Parece que finalmente o caixão da Rainha vai descansar do passeio e da exibição póstuma despudorada a que o corpo tem sido sujeito. Nós achamos bizarros e mesmo difíceis de aceitar muito costumes asiáticos ou africanos, mas digam-me se esta necrofilia pode ser aceite como normal, como civilizada, alimentada que é pela mediatização da pompa? Na verdade, não é só pelo espectáculo com boas audiências televisivas porque há muito mais do que adulação nestes dias sucessivos de “cerimónias” fúnebres, há uma clara intenção política.
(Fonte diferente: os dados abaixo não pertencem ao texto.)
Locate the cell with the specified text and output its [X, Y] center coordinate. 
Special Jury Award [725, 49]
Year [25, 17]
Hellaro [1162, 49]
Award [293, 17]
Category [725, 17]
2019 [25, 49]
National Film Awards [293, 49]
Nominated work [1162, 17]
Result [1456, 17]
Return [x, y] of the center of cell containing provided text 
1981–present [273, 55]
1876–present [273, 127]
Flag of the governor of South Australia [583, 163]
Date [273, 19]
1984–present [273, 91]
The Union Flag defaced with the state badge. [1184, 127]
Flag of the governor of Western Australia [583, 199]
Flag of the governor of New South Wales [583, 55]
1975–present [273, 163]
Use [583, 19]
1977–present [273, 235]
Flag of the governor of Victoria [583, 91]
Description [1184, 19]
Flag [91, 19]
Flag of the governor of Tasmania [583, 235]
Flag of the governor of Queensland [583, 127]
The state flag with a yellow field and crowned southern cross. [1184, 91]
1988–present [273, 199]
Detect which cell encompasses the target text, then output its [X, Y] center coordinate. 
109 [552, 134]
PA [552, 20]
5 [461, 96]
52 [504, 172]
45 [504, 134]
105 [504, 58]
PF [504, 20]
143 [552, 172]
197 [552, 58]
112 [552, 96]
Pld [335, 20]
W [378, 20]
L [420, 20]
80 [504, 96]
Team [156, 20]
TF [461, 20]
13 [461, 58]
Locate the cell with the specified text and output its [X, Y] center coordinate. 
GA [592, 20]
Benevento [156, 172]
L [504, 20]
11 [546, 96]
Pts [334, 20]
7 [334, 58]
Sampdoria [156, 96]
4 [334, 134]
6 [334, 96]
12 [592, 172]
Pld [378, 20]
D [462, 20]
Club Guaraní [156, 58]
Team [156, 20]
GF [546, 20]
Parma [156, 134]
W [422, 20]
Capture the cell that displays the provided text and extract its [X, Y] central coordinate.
Por um lado, a apologia da monarquia por via das “virtudes” da monarca, uma causa menos inocente do que se pode pensar, em que um chefe de Estado é não eleito numa entorse aos princípios democráticos; por outro, uma afirmação da “unidade” do Reino Unido, Escócia e Irlanda em particular. Há quem saiba o que faz, perante os inocentes úteis embasbacados.

A normal violência do futebol
Já não sei quantas vezes me referi à violência endémica no futebol. É das coisas mais inúteis que escrevo, porque verdadeiramente ninguém quer saber do assunto para nada. Até ao dia em que alguém tiver a coragem de tomar uma medida a sério, que doa aos clubes, às claques e aos indivíduos, tudo vai continuar na mesma. Mas posso esperar mais do que sentado, deitado. Quando há um incidente há um surto de indignação, quase sempre dos “outros”, e depois passa, tudo volta ao habitual. Eu não quero saber se em Inglaterra ou na Holanda se passa o mesmo, o que eu sei é que se alguém me perguntar por que razão digo muitas vezes que Portugal é um país atrasado, é por coisas como esta: a violência consentida, desculpada, ignorada, indiferente no mundo do futebol.